Sri Lanka: Refugees anguish as UNHCR office set to close
June 1, 2023It has been more than a decade since Fareedun Riffat fled her hometown Karachi, Pakistan, with her family. She arrived in Sri Lanka seeking asylum after her inter-caste marriage put the family at risk.
Riffat's family received refugee status from the UN Refugee Agency (UNHCR) as far back as 2015, but delays in application processing and rejection from host countries have kept them in Sri Lanka — a temporary destination until repatriated elsewhere.
But now, the imminent ending of the UNHCR operations in Sri Lanka has led the family to fear that they will be forever trapped in transit.
Since Sri Lanka is not party to the Geneva Convention relating to the Status of Refugees, agreed in 1951, refugees have no right to legally work while in the country, and can even be deported if caught working illegally.
While in Sri Lanka, asylum-seekers and refugees have access to the public health system, and once recognized as a refugee, UNHCR provides a monthly living allowance. As part of the allowance, children also receive funding for school education.
Recent data shows that only 21% of the UNHCR's 2023 financial requirements for Sri Lanka have been met so far.
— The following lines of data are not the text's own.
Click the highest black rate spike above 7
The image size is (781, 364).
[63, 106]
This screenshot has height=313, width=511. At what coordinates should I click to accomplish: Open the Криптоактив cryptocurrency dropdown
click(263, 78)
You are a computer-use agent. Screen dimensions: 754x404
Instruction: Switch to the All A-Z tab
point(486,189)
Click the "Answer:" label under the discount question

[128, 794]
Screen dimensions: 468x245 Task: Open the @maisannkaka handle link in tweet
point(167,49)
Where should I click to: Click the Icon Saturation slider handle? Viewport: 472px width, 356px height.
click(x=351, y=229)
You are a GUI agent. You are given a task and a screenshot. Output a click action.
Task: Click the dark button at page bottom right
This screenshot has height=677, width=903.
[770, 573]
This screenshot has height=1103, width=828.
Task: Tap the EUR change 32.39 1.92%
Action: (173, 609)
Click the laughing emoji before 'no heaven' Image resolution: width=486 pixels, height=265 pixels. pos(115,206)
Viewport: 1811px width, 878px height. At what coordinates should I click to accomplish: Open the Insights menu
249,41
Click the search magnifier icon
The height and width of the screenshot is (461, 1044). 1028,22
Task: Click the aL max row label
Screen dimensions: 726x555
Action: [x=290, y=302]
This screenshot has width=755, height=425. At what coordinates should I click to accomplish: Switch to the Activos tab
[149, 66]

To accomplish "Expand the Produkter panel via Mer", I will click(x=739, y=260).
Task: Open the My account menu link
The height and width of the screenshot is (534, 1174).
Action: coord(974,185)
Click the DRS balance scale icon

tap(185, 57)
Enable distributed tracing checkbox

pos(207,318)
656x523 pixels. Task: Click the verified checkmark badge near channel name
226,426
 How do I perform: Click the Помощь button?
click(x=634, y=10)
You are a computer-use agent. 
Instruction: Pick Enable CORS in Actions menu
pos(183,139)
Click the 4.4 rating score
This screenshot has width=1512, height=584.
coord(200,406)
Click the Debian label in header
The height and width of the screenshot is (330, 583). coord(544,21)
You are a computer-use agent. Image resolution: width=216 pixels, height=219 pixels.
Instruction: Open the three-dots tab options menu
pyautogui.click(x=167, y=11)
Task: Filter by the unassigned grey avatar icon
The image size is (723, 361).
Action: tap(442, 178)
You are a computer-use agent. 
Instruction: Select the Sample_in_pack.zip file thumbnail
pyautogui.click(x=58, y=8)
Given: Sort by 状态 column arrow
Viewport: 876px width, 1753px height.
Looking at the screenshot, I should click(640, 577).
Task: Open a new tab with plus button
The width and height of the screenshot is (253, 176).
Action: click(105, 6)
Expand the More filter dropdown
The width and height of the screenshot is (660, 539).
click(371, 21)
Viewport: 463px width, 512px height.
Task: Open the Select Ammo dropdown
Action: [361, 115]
By November 2020, there were 1,253 refugees and asylum-seekers in the country, and in December 2022, the Sri Lankan Navy rescued a boat carrying 105 displaced Rohingya people from Rakhine state in Myanmar, who are currently residing in Sri Lanka.
Stateless?
But now, after receiving verbal communication from UNHCR regarding the closure of the Sri Lanka office within the next two years, some of the refugees and asylum-seekers are apprehensive amidst the uncertainty.
Riffat's family, whose request for resettlement has already been rejected by two countries, is now anxious that they may have to return to Pakistan.
"In 2019, UNHCR told us to go back to Pakistan. But, if we go back, we will be killed," she told DW.
But, staying in Sri Lanka would also be challenging without UNHCR support, as come December the financial aid will dry up. This includes funding for school fees received by Riffat's daughters, and other refugee children, which may disrupt their education.
"We were informed [by UNHCR that there will be] no allowance after December. And no scholarship for school," Riffat said.
For the asylum-seekers who have not yet received refugee status from UNHCR, Riffat's fears are already an everyday reality.
Jennifer Ifra is living out that reality. Persecuted for being part of a Christian minority community in Pakistan, Ifra escaped her country with her family seven years ago, to arrive in Sri Lanka.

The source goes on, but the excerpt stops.